Asep menegaskan bahwa lokasi tumpahan tersebut berada di dalam zona konservasi yang dilindungi oleh Keputusan Menteri Kelautan dan Perikanan (KP) Nomor 1 Tahun 2022 serta Peraturan Bupati Pangandaran Nomor 43 Tahun 2014.
”Jika penanganan oleh pihak pengusaha atau pemilik tongkang berjalan lambat, mereka dapat dijerat Undang-Undang Nomor 32 Tahun 2009 tentang Perlindungan dan Pengelolaan Lingkungan Hidup (UU PPLH),” kata Asep saat dihubungi pada Kamis malam, 18 Juni 2026.

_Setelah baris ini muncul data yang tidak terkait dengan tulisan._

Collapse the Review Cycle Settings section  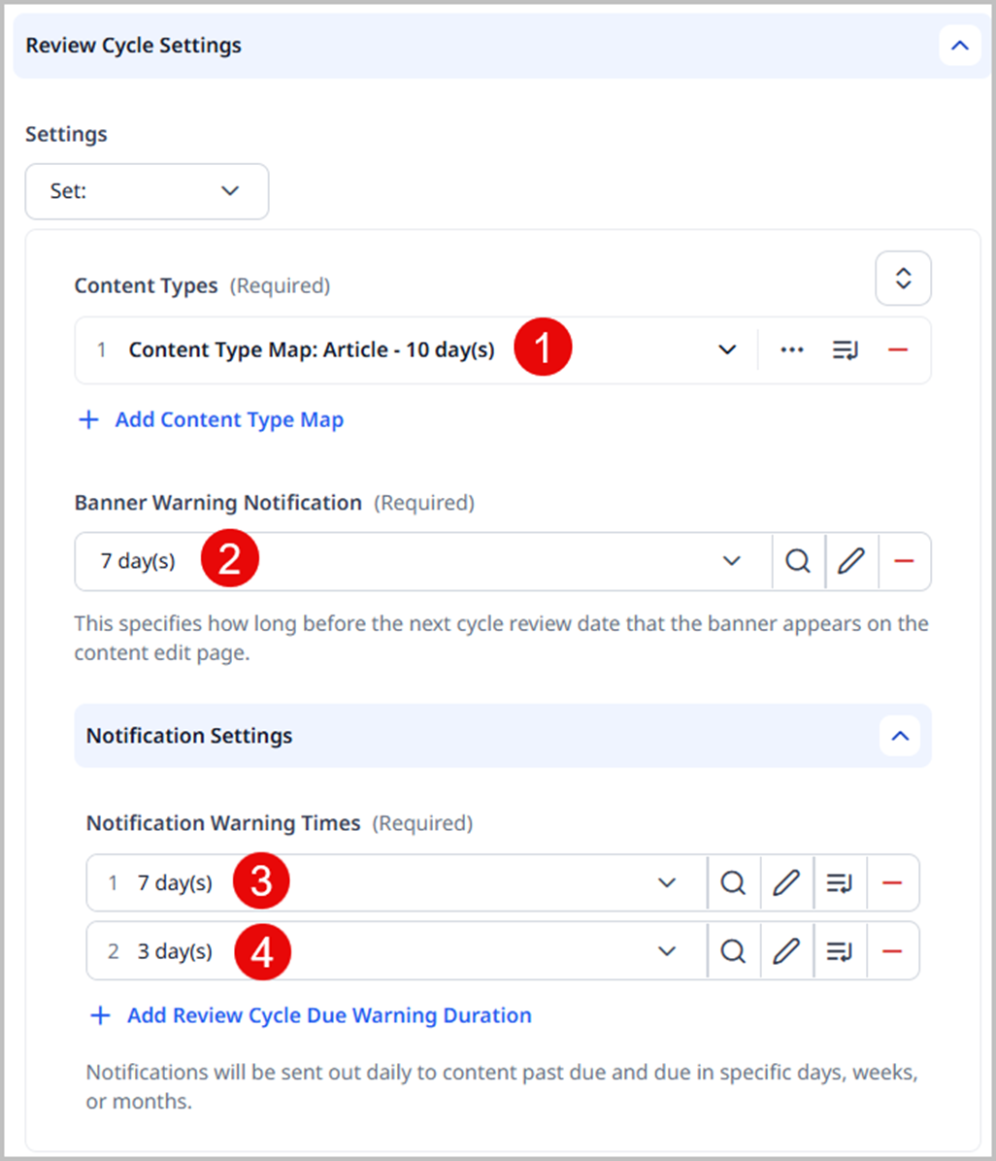pos(959,45)
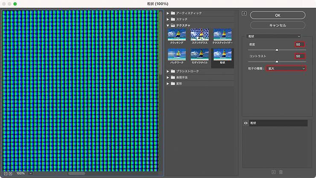Click the 密度 slider handle
The image size is (316, 178).
(277, 50)
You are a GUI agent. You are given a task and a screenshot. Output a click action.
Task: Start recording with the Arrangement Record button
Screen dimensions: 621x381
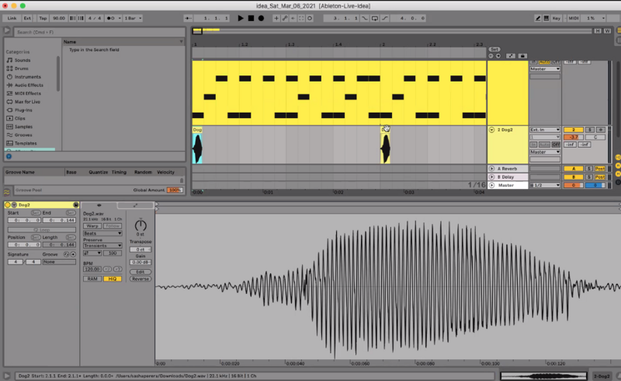click(261, 17)
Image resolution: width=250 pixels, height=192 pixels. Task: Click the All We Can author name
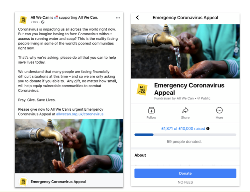tap(40, 17)
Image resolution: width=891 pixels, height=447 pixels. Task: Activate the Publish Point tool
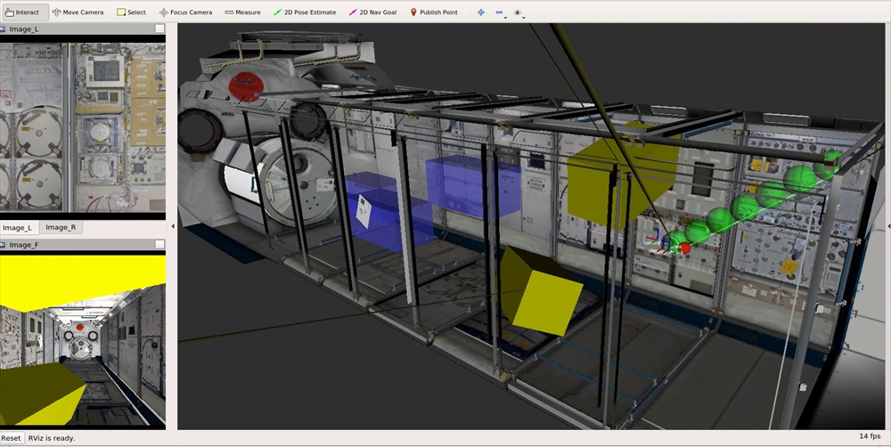(x=433, y=12)
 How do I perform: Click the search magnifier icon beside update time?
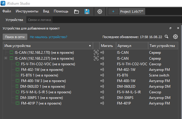(x=167, y=37)

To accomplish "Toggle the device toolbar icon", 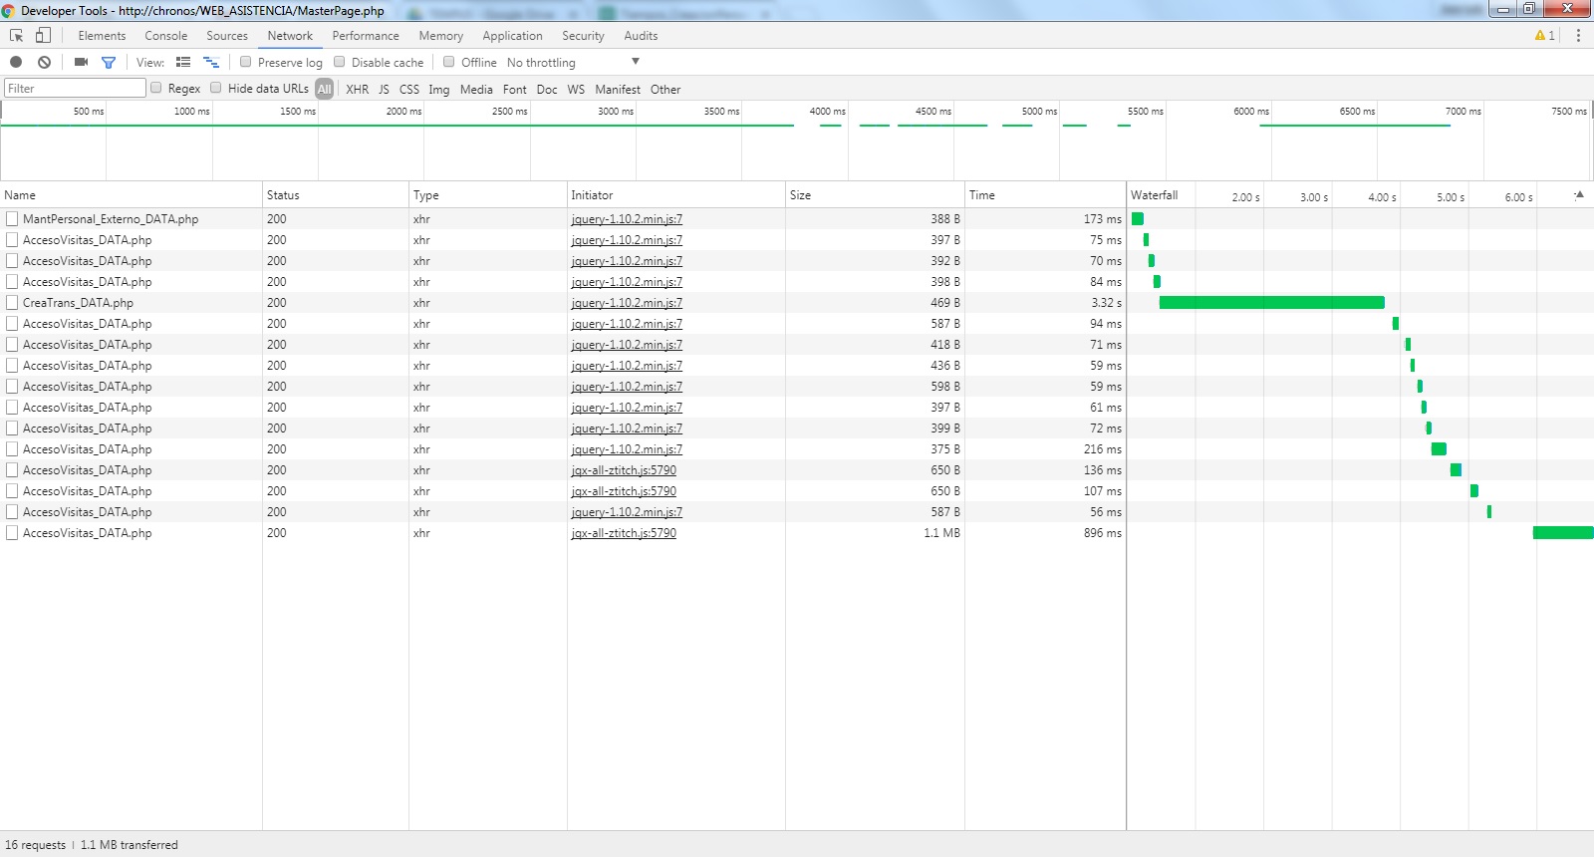I will [x=43, y=36].
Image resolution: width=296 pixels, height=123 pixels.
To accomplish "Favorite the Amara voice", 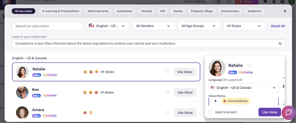I will [168, 112].
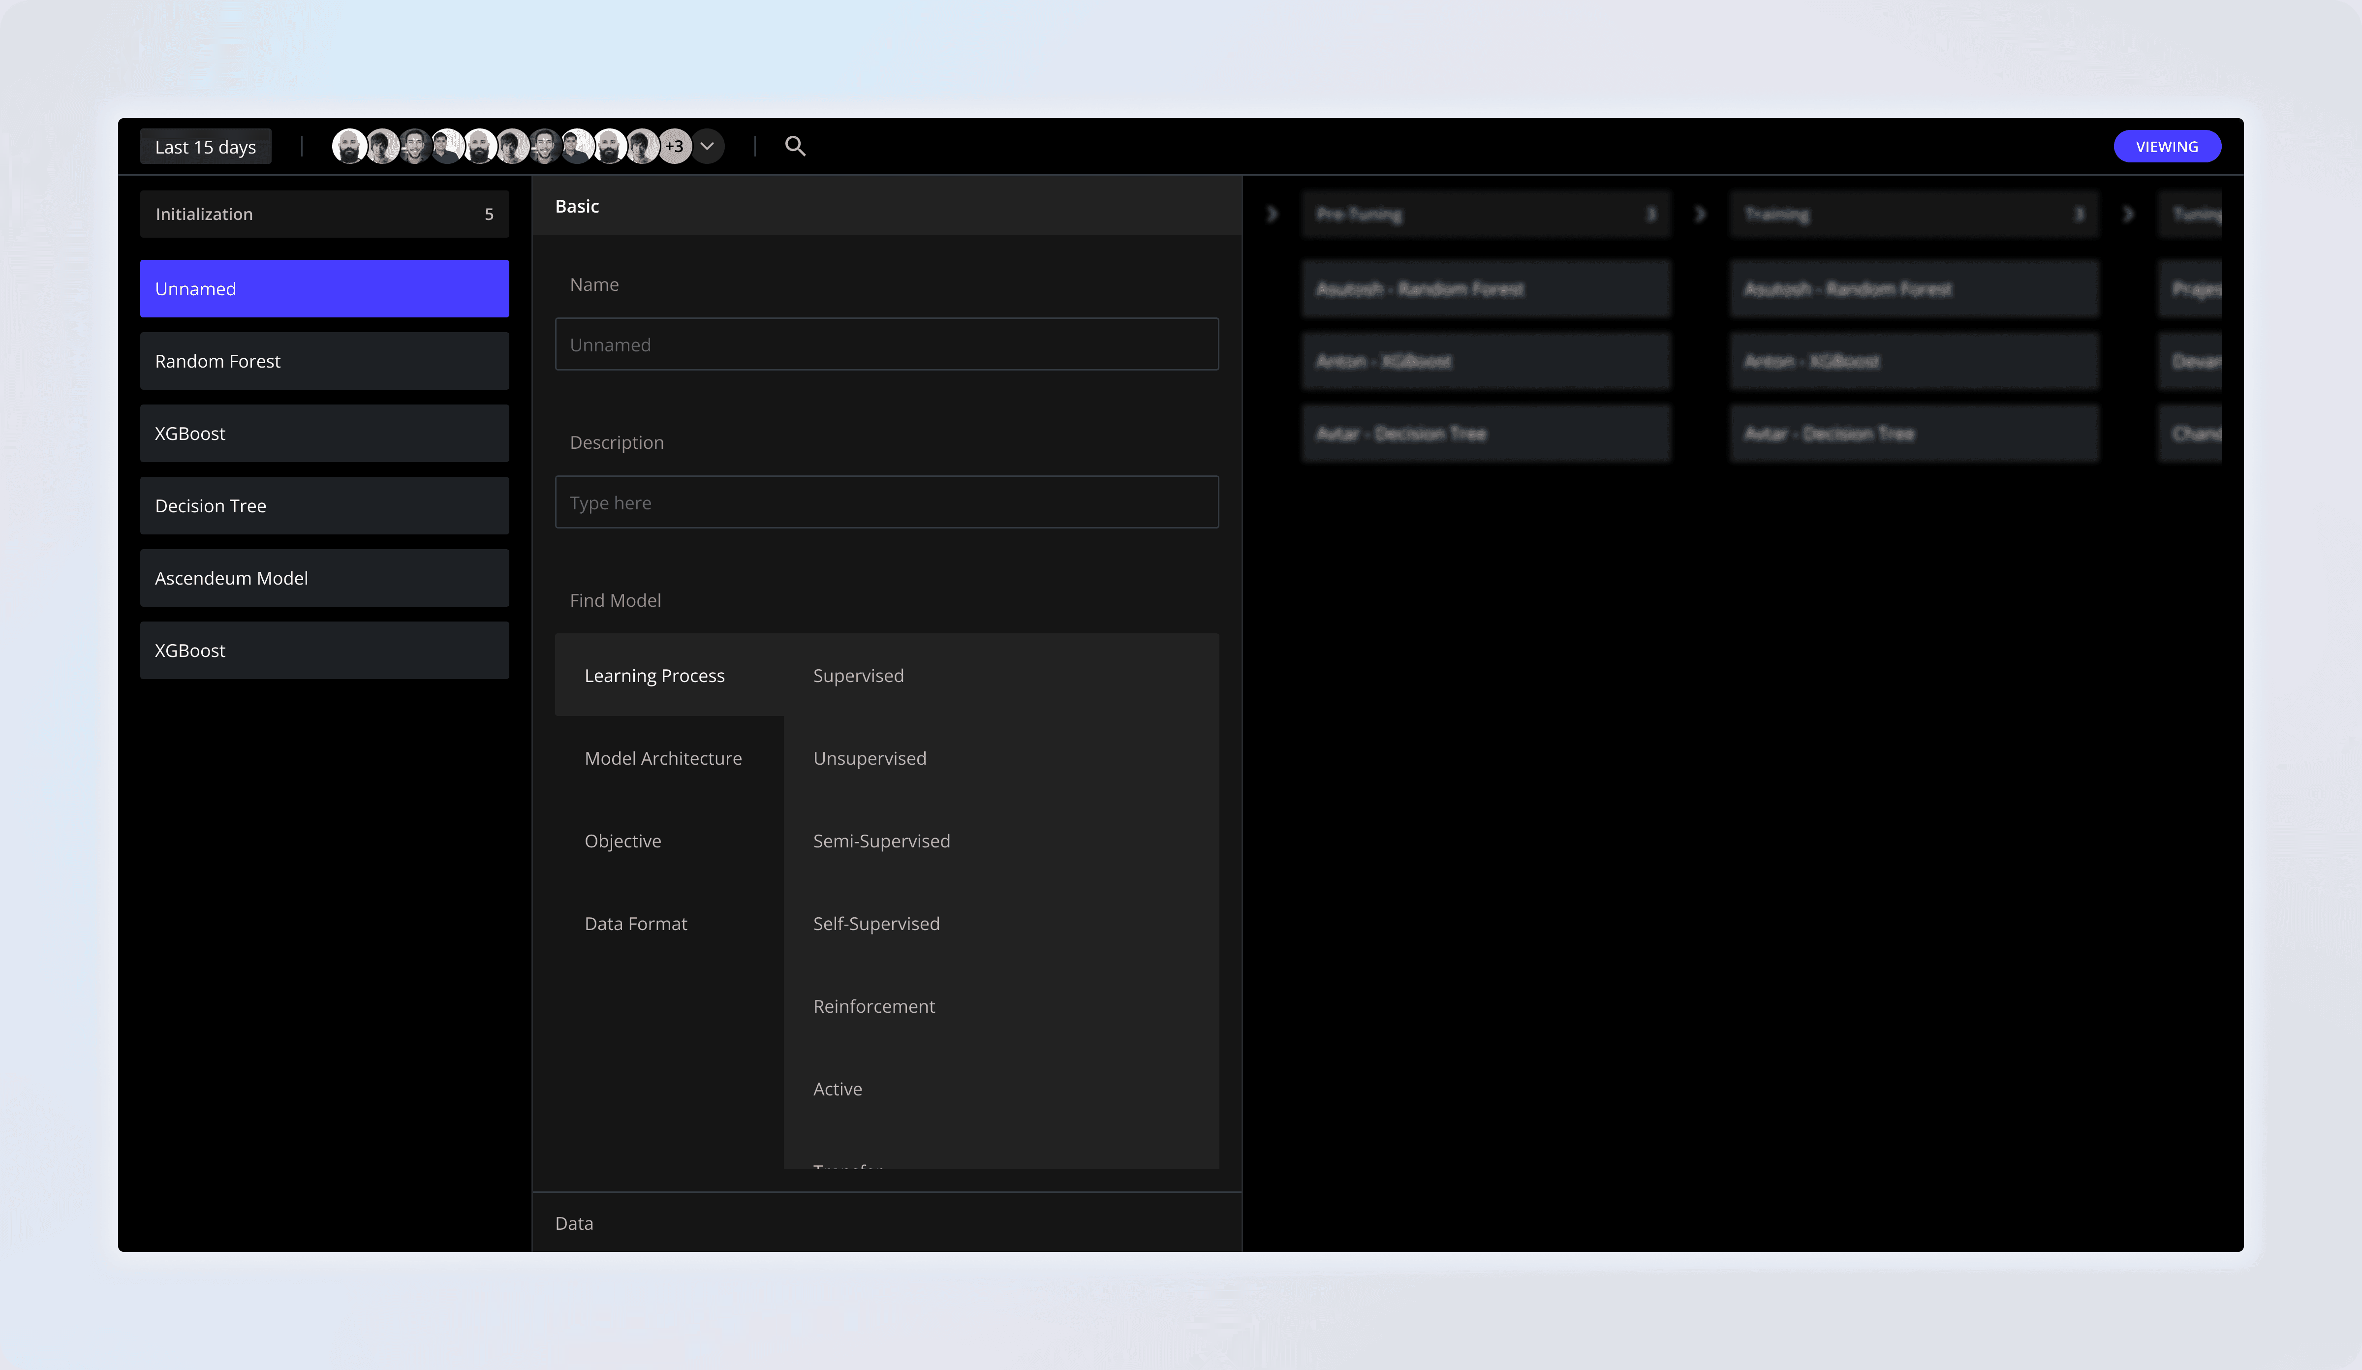Click the first user avatar
2362x1370 pixels.
click(349, 146)
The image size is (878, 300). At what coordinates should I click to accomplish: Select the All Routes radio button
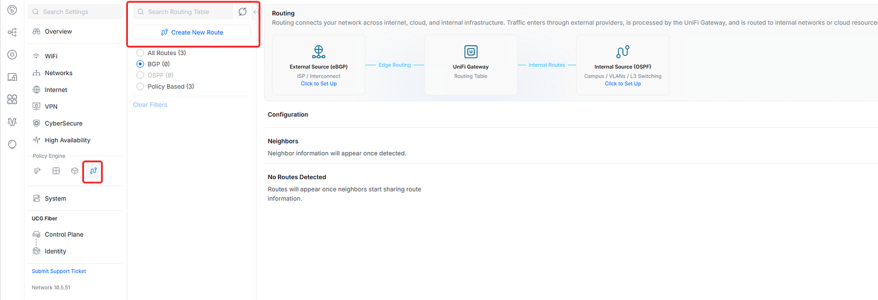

Menurut Asep, regulasi tersebut secara tegas mengatur hak masyarakat atas lingkungan yang sehat serta sanksi pidana maupun kewajiban ganti rugi bagi pihak korporasi yang terbukti lalai hingga merusak lingkungan.
Pukulan Telak bagi Nelayan dan Sektor Pariwisata
DPRD Pangandaran mengkhawatirkan potensi terlepasnya kandungan logam berat berbahaya seperti merkuri dan mangan dari material batu bara ke perairan bebas. Kandungan ini berpotensi merusak terumbu karang dan mematikan biota laut, yang pada gilirannya akan memukul sektor ekonomi warga pesisir.
Dampak langsung, kata Asep, bakal dirasakan oleh nelayan tradisional—baik nelayan tangkap maupun jaring arad—serta para petambak udang dan ikan di sepanjang pesisir. “Akan terjadi penurunan kualitas air laut, air bisa menjadi keruh bahkan sampai menghitam. Para pelaku usaha budidaya tambak terancam gagal panen,” ujarnya.
Selain mengancam mata pencaharian nelayan, polusi visual dan lingkungan ini membayangi dua destinasi wisata utama di wilayah tersebut, yakni Pantai Batu Hiu dan Tanjung Cemara.
Ancaman Meluas ke Sektor Pertanian
Situasi kian mendesak lantaran arus laut di sekitar Karangtirta terpantau cukup kencang. Jika tidak segera dilokalisasi, polutan batu bara dikhawatirkan terbawa arus masuk ke muara Sungai Karangtirta.
”Kami khawatir air yang tercemar itu masuk ke muara dan mencemari area persawahan warga di sekitar wilayah Sukaresik dan Cibenda. Jika itu terjadi, dampaknya akan meluas hingga ke sektor pertanian,” ucap Asep menambahkan.
DPRD Agendakan Rakor Lintas Sektoral
Merespons potensi bencana ekologis ini, DPRD Pangandaran dalam waktu dekat akan menggelar rapat koordinasi (rakor) darurat. Pertemuan tersebut dijadwalkan melibatkan dinas-dinas di pemerintah daerah, TNI Angkatan Laut (AL), Polairud, hingga pihak Syahbandar.
Langkah ini diambil untuk menyusun strategi taktis di lapangan serta memastikan akuntabilitas dari pihak pemilik kapal.
”Setelah rakor di tingkat daerah, kami berencana segera menyurati dan berkoordinasi secara langsung dengan Kementerian Kelautan dan Perikanan (KKP) serta Kementerian Lingkungan Hidup dan Kehutanan (KLHK) guna mendesak penanganan secepat mungkin,” tutur Asep.